Записные книжки М. Цветаевой построены по принципу коллажа. По мнению Вер. Лосской[67], этот прием соединения разнородного материала Цветаева из записных книжек перенесла в прозу и поэзию. Центральным персонажем всех ее сочинений является сама Цветаева, и она сознательно выстраивает записные книжки как произведение, создавая тем самым свою творческую биографию. Лосская выделяет в записных книжках несколько основных тем: дети, путешествия, история современной России. В совокупности эти темы образуют роман, в котором есть вся Цветаева. Читать и изучать ее записные книжки, таким образом, следует как художественный текст.

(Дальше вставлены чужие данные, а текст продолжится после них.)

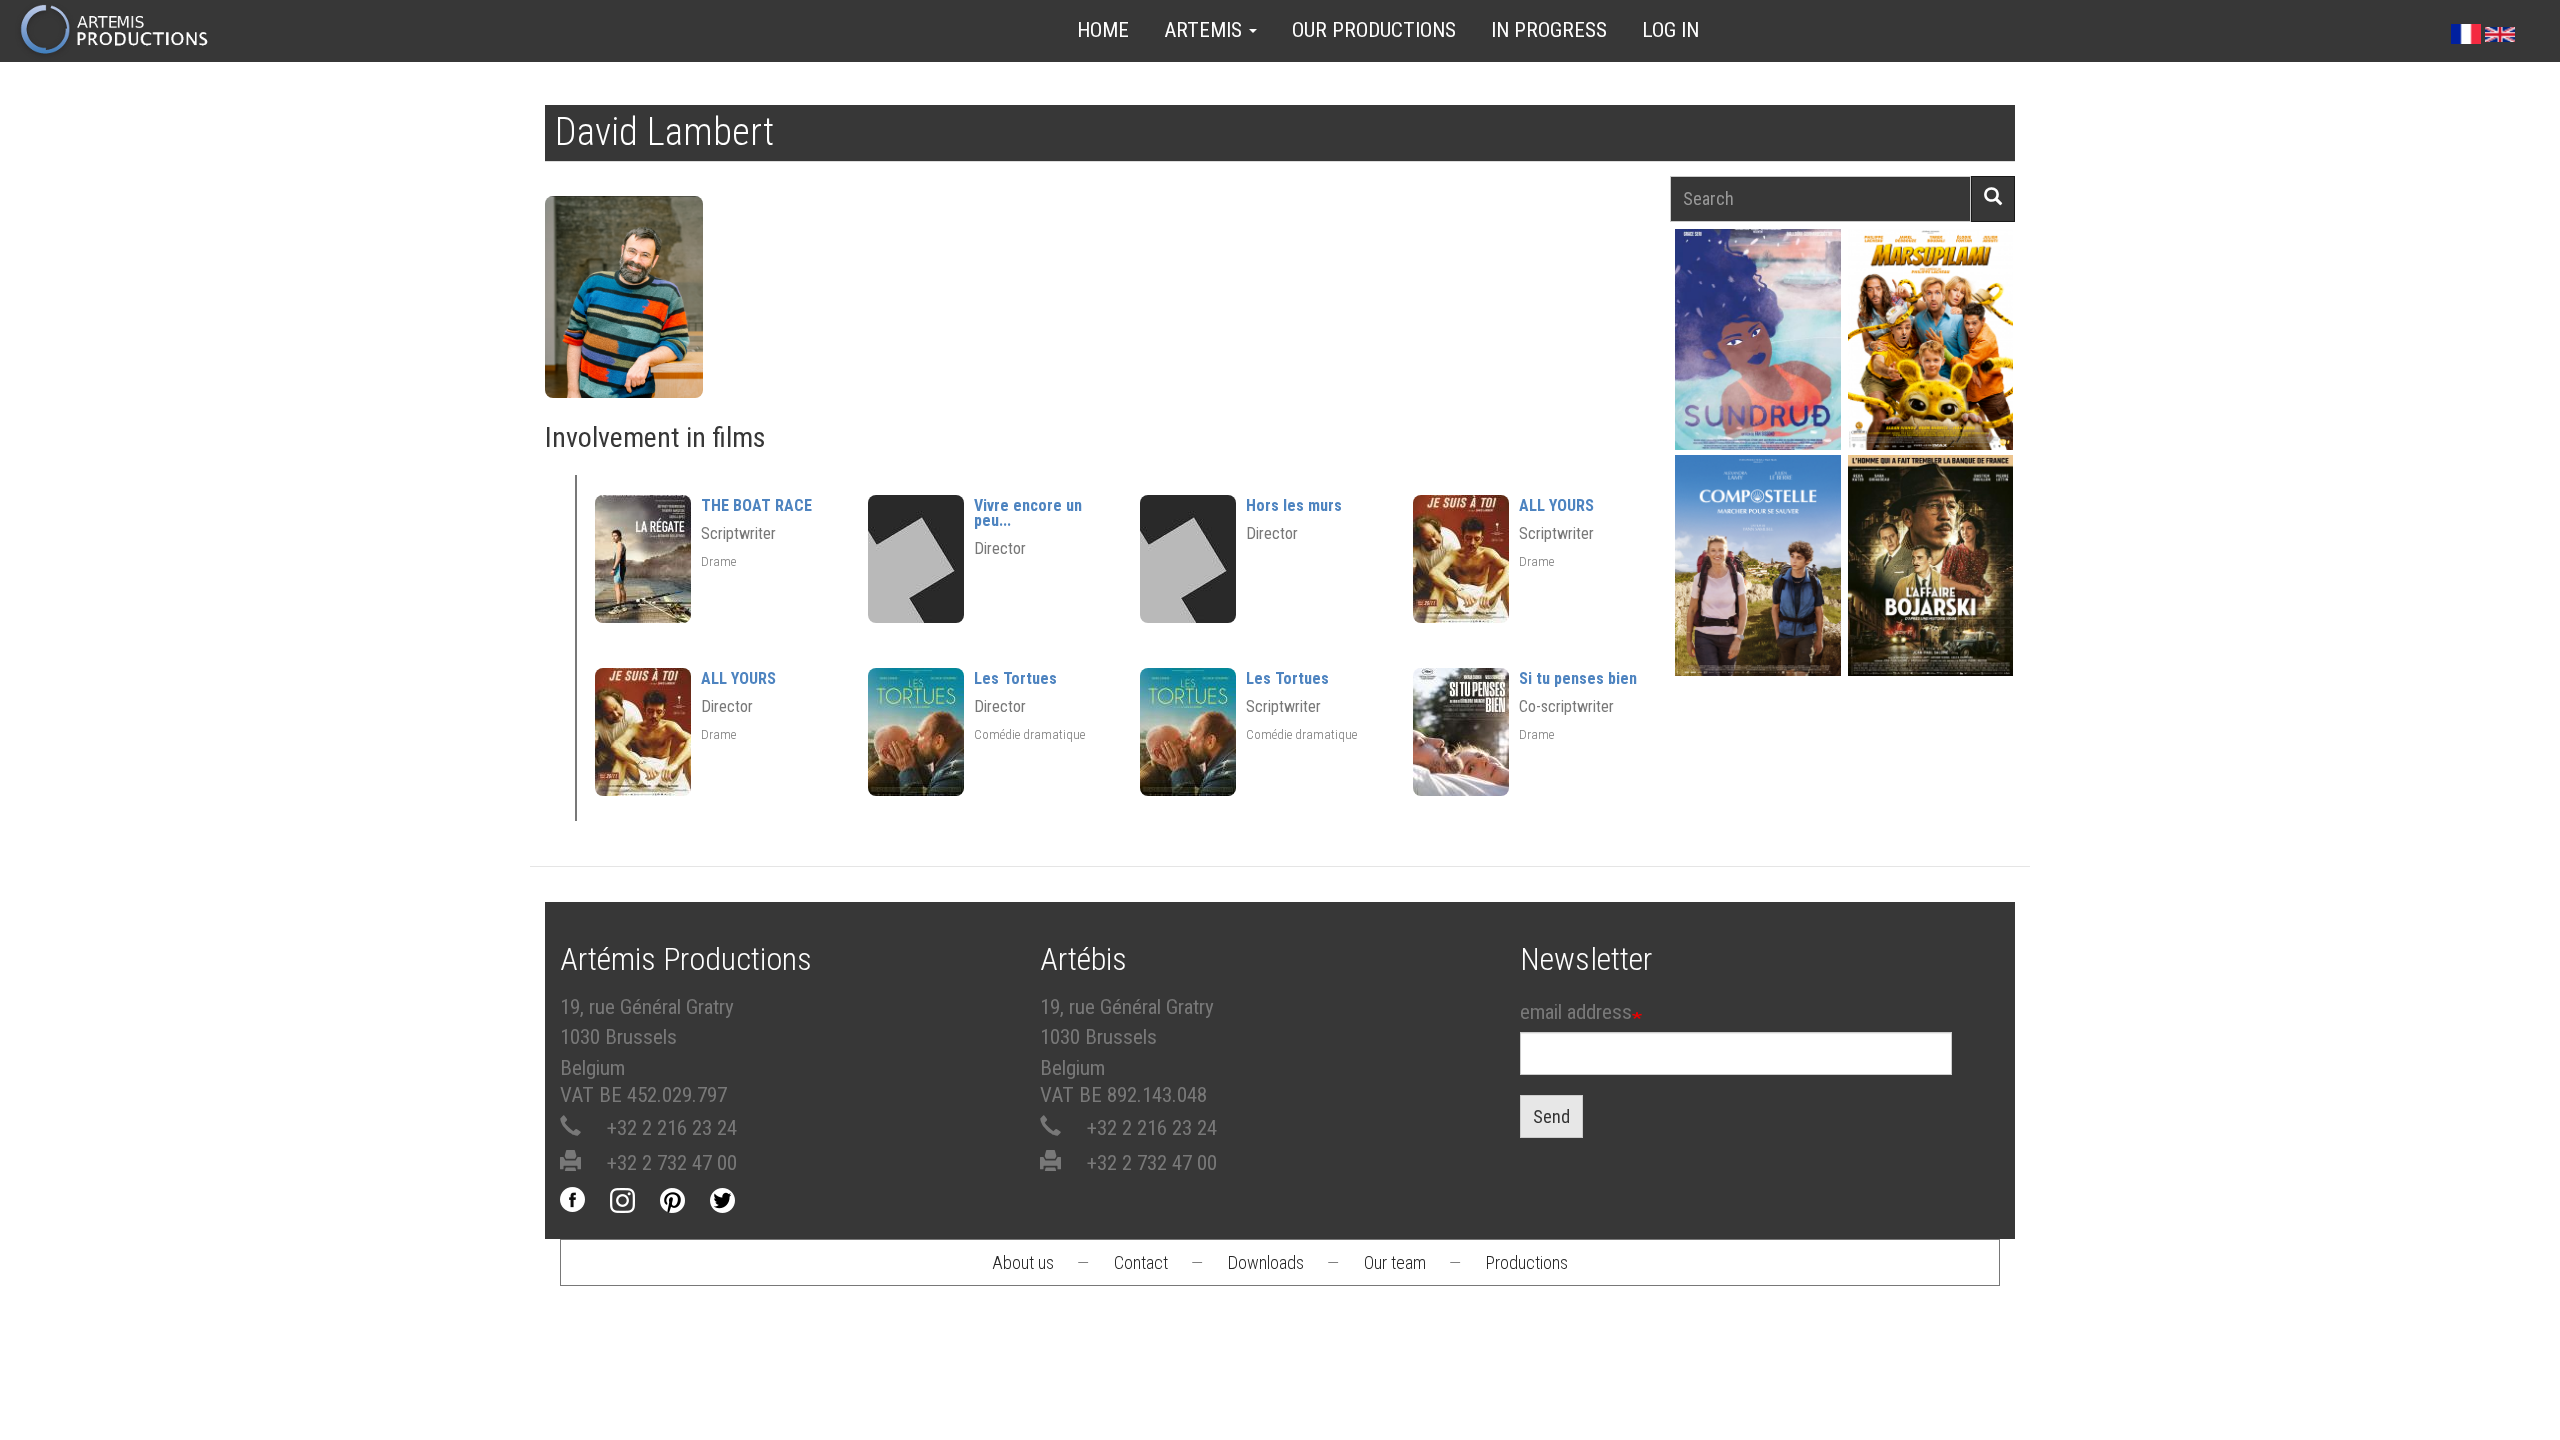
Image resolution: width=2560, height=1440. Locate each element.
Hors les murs (1294, 505)
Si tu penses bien (1578, 678)
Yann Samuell (1757, 600)
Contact (1141, 1262)
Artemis (1205, 30)
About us (1023, 1262)
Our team (1395, 1262)
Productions (1527, 1262)
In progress (1549, 30)
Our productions (1374, 30)
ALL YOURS (1556, 505)
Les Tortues (1015, 678)
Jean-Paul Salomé (1930, 600)
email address (1576, 1012)
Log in (1670, 30)
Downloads (1266, 1262)
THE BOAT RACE (756, 505)
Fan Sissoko (1757, 345)
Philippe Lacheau (1930, 374)
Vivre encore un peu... (1028, 513)
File (1769, 293)
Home (1103, 30)
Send (1551, 1116)
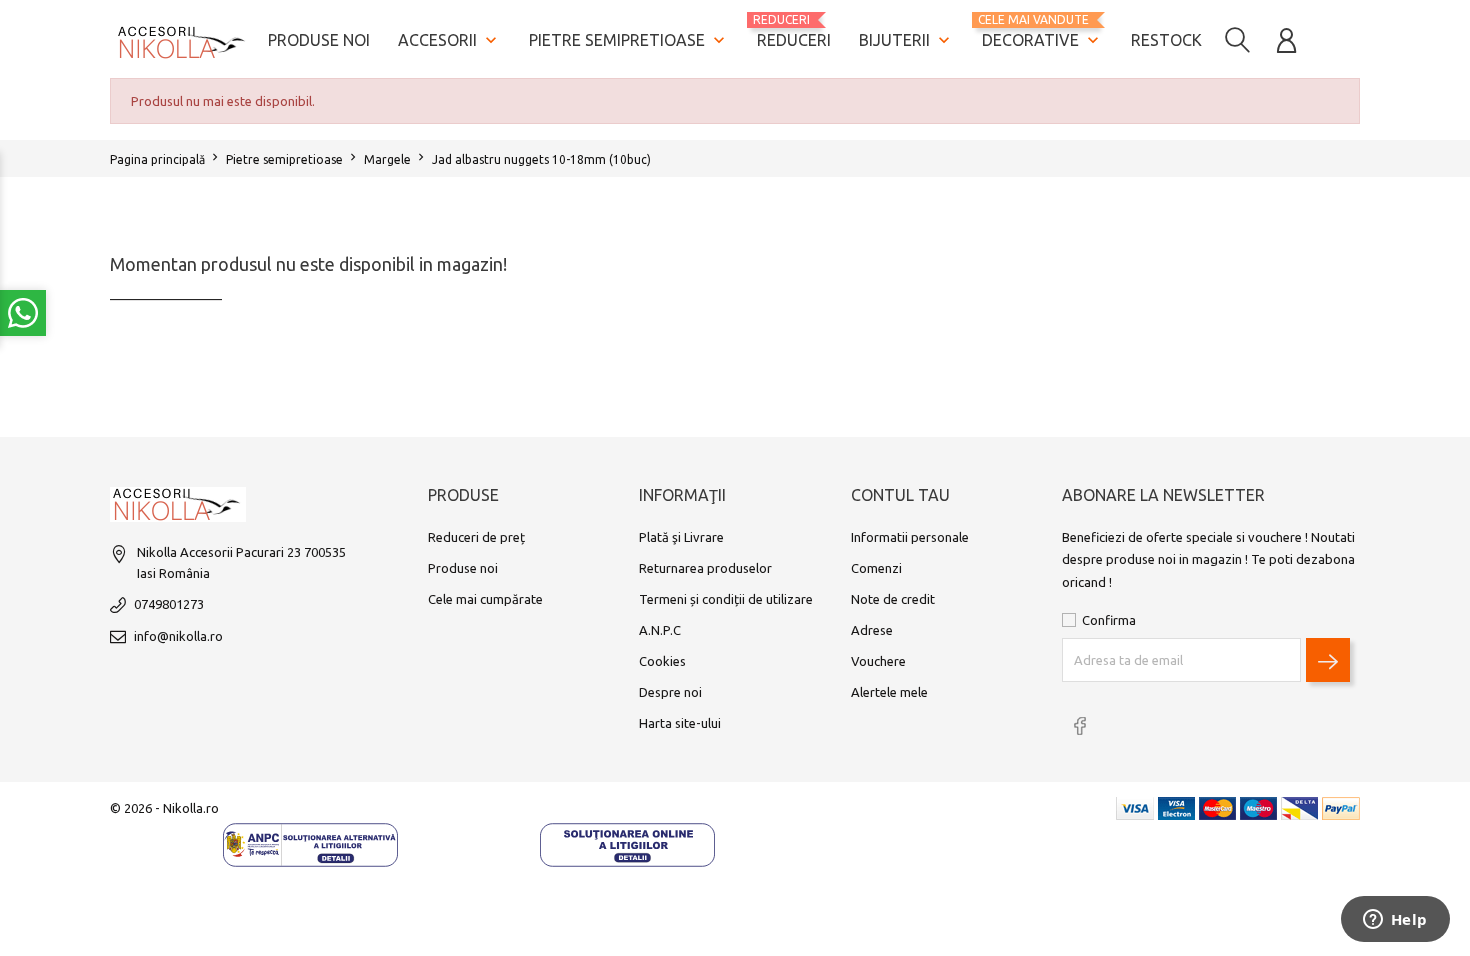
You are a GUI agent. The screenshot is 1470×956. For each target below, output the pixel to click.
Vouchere (878, 661)
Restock (1166, 40)
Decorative (1042, 31)
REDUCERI (794, 31)
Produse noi (319, 40)
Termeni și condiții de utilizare (726, 599)
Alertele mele (889, 692)
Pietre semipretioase (629, 40)
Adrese (872, 630)
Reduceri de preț (476, 537)
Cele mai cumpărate (485, 599)
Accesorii (449, 40)
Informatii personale (910, 537)
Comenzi (876, 568)
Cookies (662, 661)
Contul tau (900, 495)
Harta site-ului (680, 723)
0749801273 (169, 604)
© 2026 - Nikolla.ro (164, 808)
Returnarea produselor (705, 568)
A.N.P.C (660, 630)
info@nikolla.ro (178, 636)
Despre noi (670, 692)
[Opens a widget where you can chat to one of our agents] (1395, 921)
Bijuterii (906, 40)
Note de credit (893, 599)
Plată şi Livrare (681, 537)
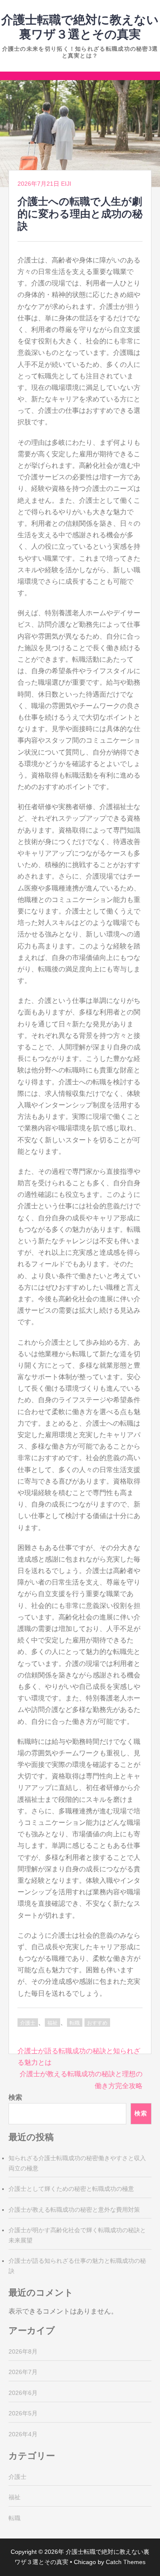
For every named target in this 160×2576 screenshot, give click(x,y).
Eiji (66, 183)
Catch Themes (125, 2562)
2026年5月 (23, 2413)
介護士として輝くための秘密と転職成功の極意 (71, 2188)
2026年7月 (23, 2372)
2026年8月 (23, 2351)
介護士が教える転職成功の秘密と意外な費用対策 (74, 2209)
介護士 (27, 2023)
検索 (15, 2097)
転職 (75, 2023)
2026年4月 (23, 2434)
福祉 (52, 2023)
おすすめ (97, 2023)
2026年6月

Л.Я. Гинзбург также долгое время вела записные книжки. Подтолкнул ее к этому В. Шкловский, который посоветовал смещать филологию в сторону литературы, а литературу – в сторону филологии. Особенностью ранних записных книжек Гинзбург является то, что она меняла приемы ведения записей в зависимости от изучаемого в это время материала. Например, занимаясь «Старой записной книжкой» Вяземского, использовала его способы организации информации; исследуя записные книжки Розанова, обращалась к его темам и манере создания текста. Лишь в 1930-х годах Гинзбург решает отойти от правил формалистов – отбрасывает прием ради «прямого разговора о жизни». По мнению А. Зорина[68], она пыталась создать роман в форме дневника для того, чтобы рассказать о современном обществе, подобно тому, как это сделал Вяземский. А. Кушнер в статье «Прямой разговор о жизни» называет записные книжки Гинзбург учебным пособием по литературе XX века, в котором все течения и школы даны в неофициальном виде[69]. В записных книжках и статьях о Вяземском она создала теорию промежуточной литературы, отнеся к ней эссе, дневники, записные книжки и т.п. На практике Гинзбург перемежала в записных книжках короткие заметки с эссеистикой, оставаясь при этом одним из главных героев своей книги. Отказ от вымышленного сюжета и условных литературных персонажей, по мнению Кушнера, обеспечивает успех записных книжек, позволяя вести в них прямой разговор о жизни. Иначе говоря, Гинзбург использовала форму записной книжки для создания художественного произведения, каким данный текст делает мастерство автора.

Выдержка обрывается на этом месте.